CREATE external table city (
  ID int,
  Name string,
  District string,
  Population int
)
PARTITIONED by (CountryCode string)
ROW FORMAT
SERDE 'org.apache.hadoop.hive.serde2.avro.AvroSerDe'
WITH SERDEPROPERTIES ('avro.schema.literal'='
{
  "fields": [
    {
      "name": "ID",
      "type": "int"
    },
    {
      "name": "Name",
      "type": "string"
    },
    {
      "name": "countrycode",
      "type": "string"
    },
    {
      "name": "District",
      "type": "string"
    },
    {
      "name": "Population",
      "type": "int"
    }
  ],
  "name": "value",
  "namespace": "world.city",
  "type": "record"
}
')
STORED AS AVRO
LOCATION "s3://mybucket/city"

My partition look like s3://mybucket/city/countrycode=ABC

Yves M.
  • 29,855
  • 23
  • 108
  • 144
Nhiên Ngô Đình
  • 544
  • 2
  • 6
  • 16

2 Answers2

4

This is an old question, and Athena seems to have added a warning message on this, but in case anybody else misses the first several times they try something similar...

Here is the message Athena gives when you create the table:

Query successful. If your table has partitions, you need to load these partitions to be able to query data. You can either load all partitions or load them individually. If you use the load all partitions (MSCK REPAIR TABLE) command, partitions must be in a format understood by Hive. Learn more.
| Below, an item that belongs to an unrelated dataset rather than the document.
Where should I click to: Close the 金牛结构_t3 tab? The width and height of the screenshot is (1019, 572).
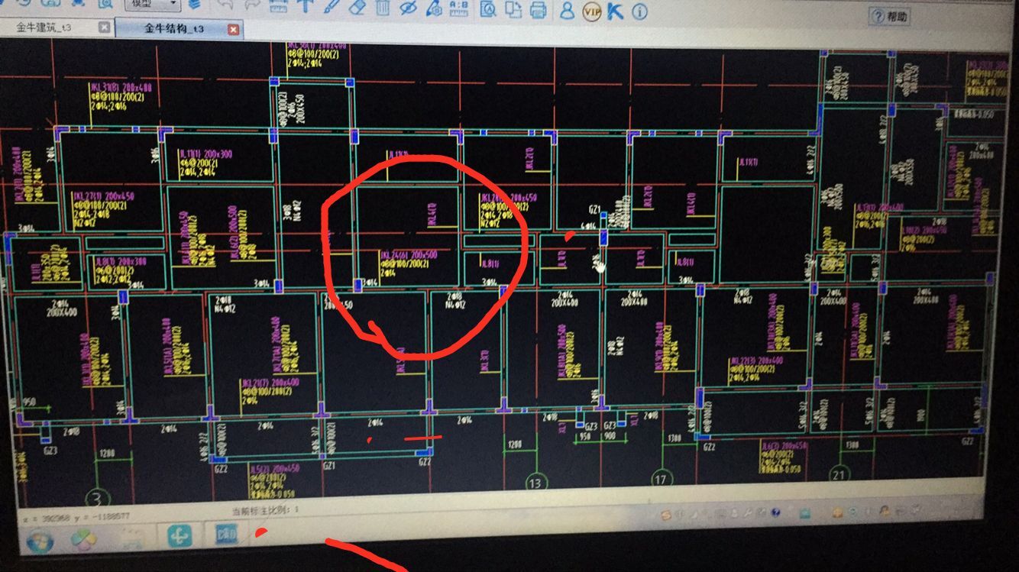(234, 30)
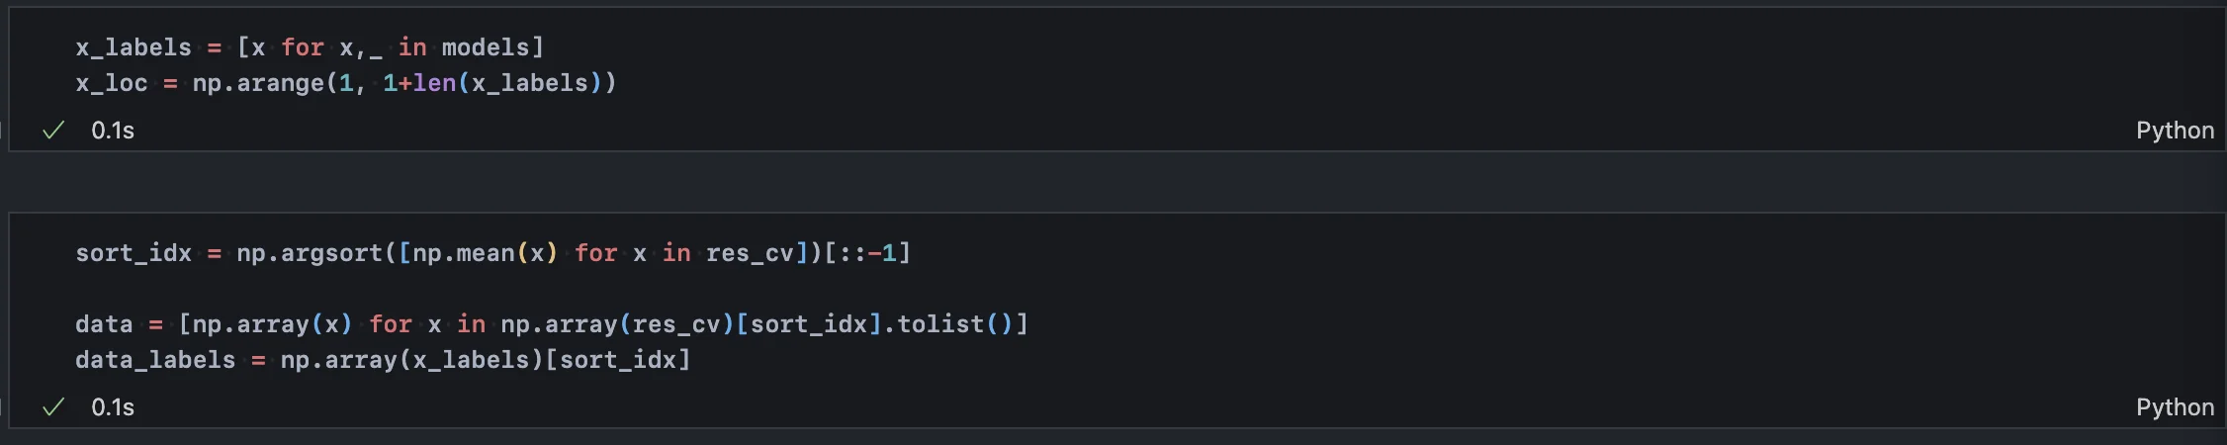The height and width of the screenshot is (445, 2227).
Task: Click the [::-1] slice at line end
Action: click(867, 253)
It seems that the codes you are using to partition don't work with Hive (I was doing something similar, partitioning by a grouping code). So, instead of MSCK REPAIR TABLE, you need to run an ALTER TABLE for each partition (see: https://docs.aws.amazon.com/athena/latest/ug/partitions.html)
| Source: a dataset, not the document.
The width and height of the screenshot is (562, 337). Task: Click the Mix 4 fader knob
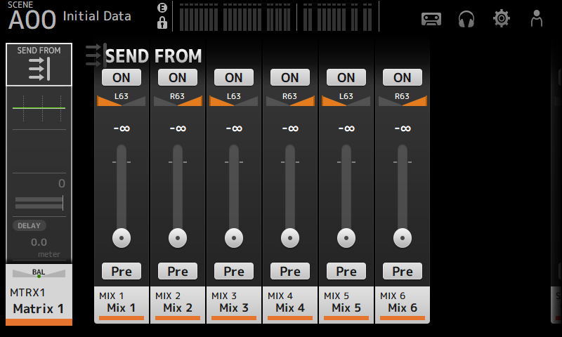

ALTER TABLE city ADD PARTITION (CountryCode='ABC') location 's3://mybucket/city/ABC/' ;

...and you'll have to run that each time you add new county code bucket.

Bart Mosley
  • 136
  • 5
0

You definitely need a trailing slash in your location: https://docs.aws.amazon.com/athena/latest/ug/create-table.html

Maybe also try lowercase for the partition column PARTITIONED by (countrycode string).

Did you try to add the partitions manually in Glue Catalog or via Crawler? Did this work?

Philipp Johannis
  • 2,718
  • 1
  • 15
  • 18